I was on the campus of UC Berkeley in early 70’s when anti apartheid groups were in the early stages of forming.. Then on the campus of Univ of Colo Boulder 72/73/74 when more anti apartheid student groups were just coming together on that campus as well as across the U.S. I don’t remember this kind of push back from administrations. At that time I don’t remember University administrations punishing students for their focused activities on social justice and human rights work. All of the divestment work in beginning stages at that point. Of course the Anti Vietnam war protest were massive and wide spread at that point and getting the attention deserved.

These student groups trying to bring attention to this critical issue have AIPAC, Campus Watch and ADL pushing back hard against their justice work.
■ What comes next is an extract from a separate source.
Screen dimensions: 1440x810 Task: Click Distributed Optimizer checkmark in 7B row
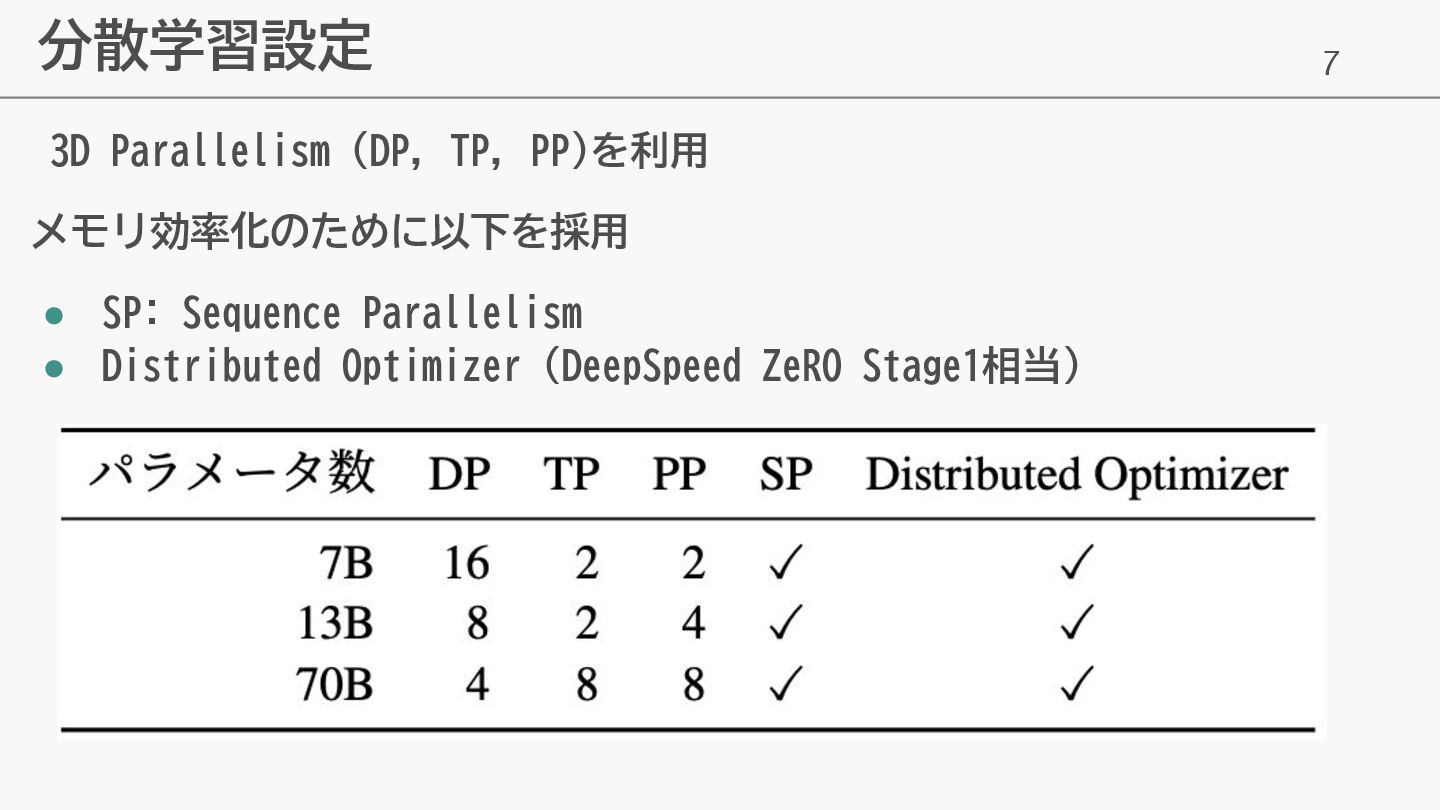[1076, 565]
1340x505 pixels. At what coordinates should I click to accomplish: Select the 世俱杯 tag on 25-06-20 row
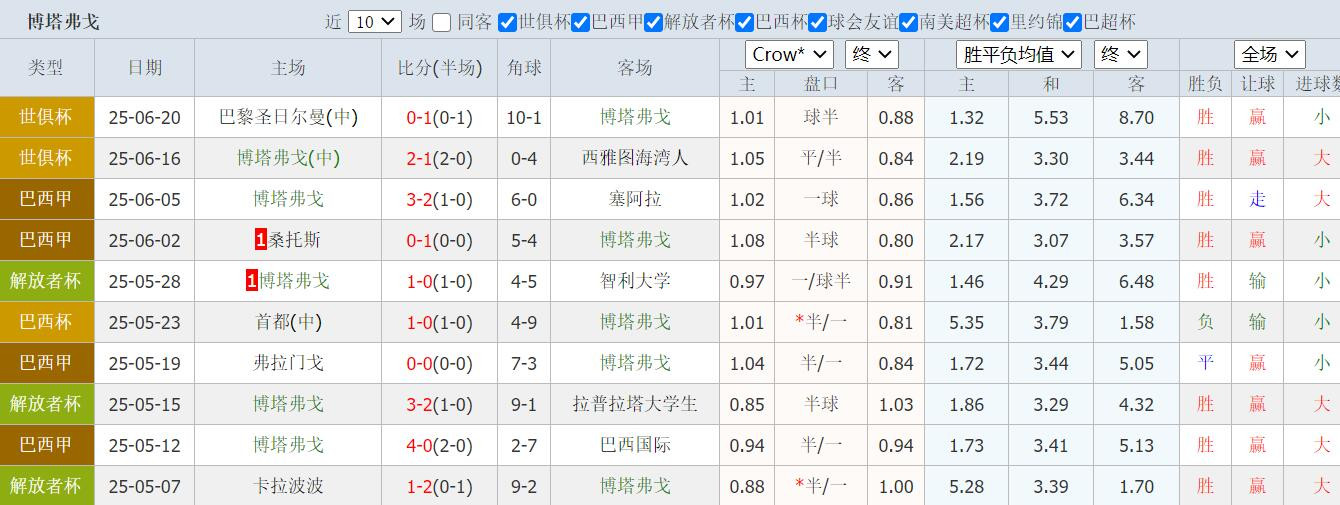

http://michiganintheworld.history.lsa.umich.edu/antiapartheid/exhibits/show/exhibit/origins/movement_on_college_campuses

Has anyone seen any visual clips of students yelling “kill all Jews” or “we support genocide against Jews” which is what Rep Stefanik was claiming. Anyone read or see any hard and substantive evidence that would back up these claims? .

Palestinian and Israeli liberation will be at hand when the average person sees a kafeyah, hears “intifada” or hears “river to the sea”, and thinks, “all to be free, and live in equality”.

The only proposition with legs and benefits Jews and Arabs in the long run.